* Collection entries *
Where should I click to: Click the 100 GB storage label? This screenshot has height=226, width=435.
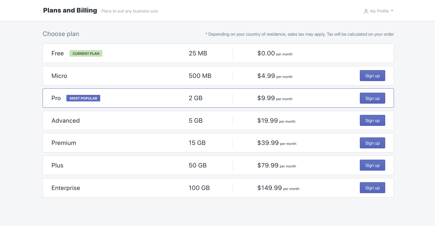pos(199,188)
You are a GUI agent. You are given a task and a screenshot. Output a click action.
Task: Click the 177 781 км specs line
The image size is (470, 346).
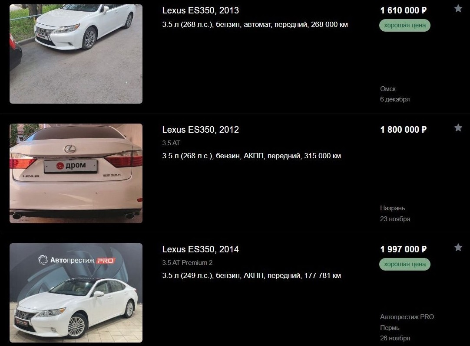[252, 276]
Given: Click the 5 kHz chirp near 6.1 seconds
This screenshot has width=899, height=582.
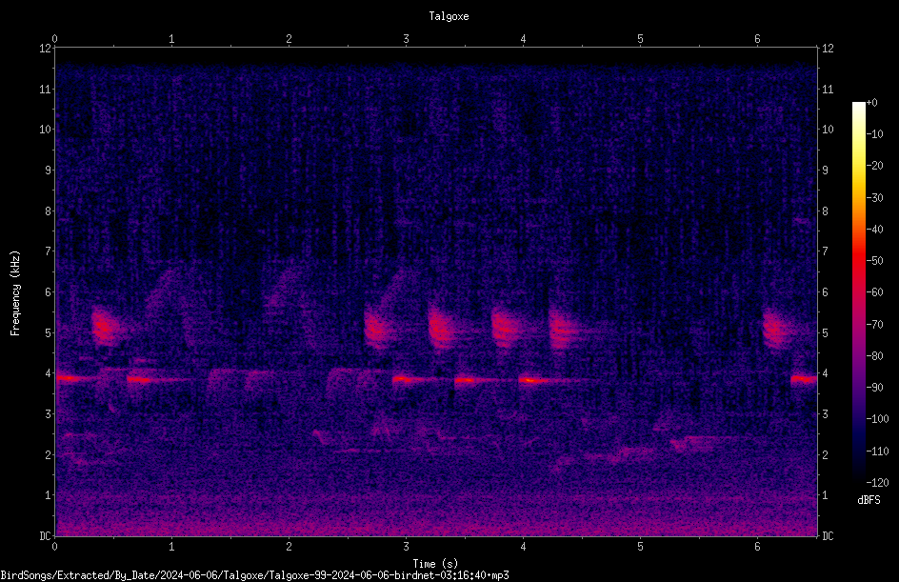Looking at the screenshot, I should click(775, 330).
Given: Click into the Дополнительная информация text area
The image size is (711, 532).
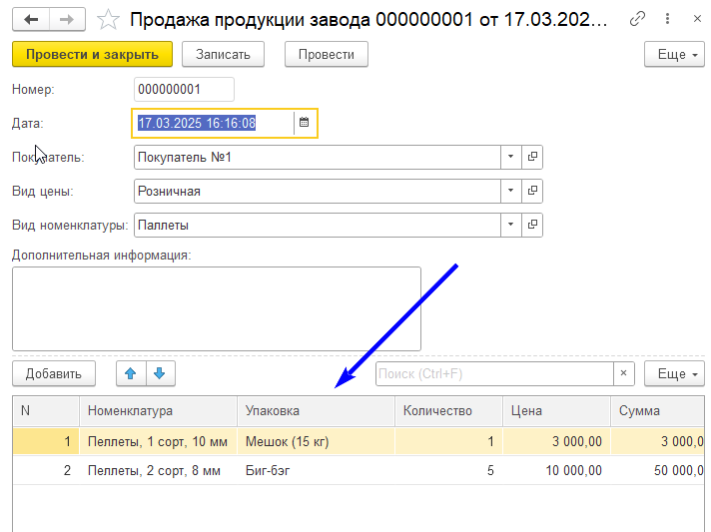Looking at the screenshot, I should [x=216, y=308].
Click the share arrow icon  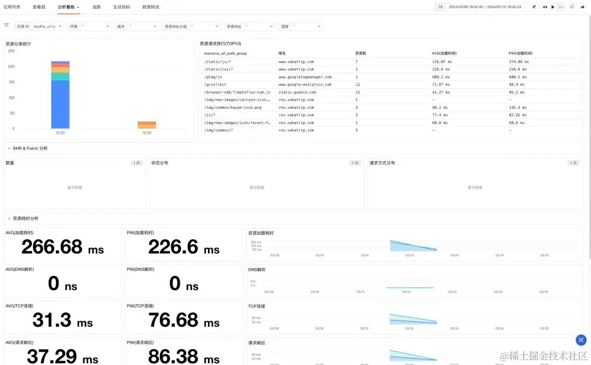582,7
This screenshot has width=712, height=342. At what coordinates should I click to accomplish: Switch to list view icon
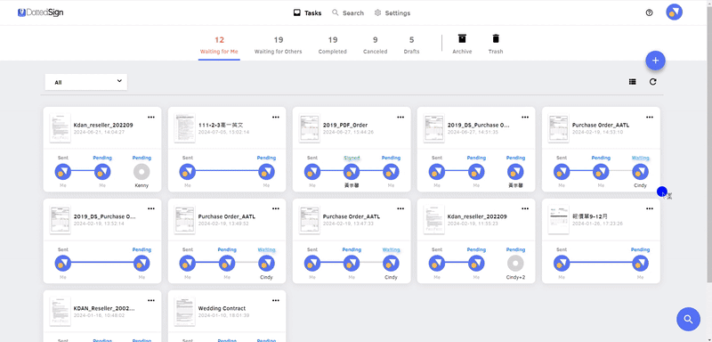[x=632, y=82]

--

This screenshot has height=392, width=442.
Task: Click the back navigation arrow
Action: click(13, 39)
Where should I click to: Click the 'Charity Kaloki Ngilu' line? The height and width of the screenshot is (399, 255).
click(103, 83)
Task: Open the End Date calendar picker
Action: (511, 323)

* Exercise instructions *
Output only the lines above from the one containing "Where should I click to: Click the 100" to the one containing "Given: Click the 5 kHz chirp near 6.1 seconds", both included, exactly as written and with no pictures.

* Reply to the exercise *
Where should I click to: Click the 100 GB storage label? This screenshot has height=226, width=435.
pos(199,188)
You are a GUI agent. You are given a task and a screenshot. Output a click action.
Task: Click the 177 781 км specs line
The image size is (470, 346).
[252, 276]
Given: Click the 5 kHz chirp near 6.1 seconds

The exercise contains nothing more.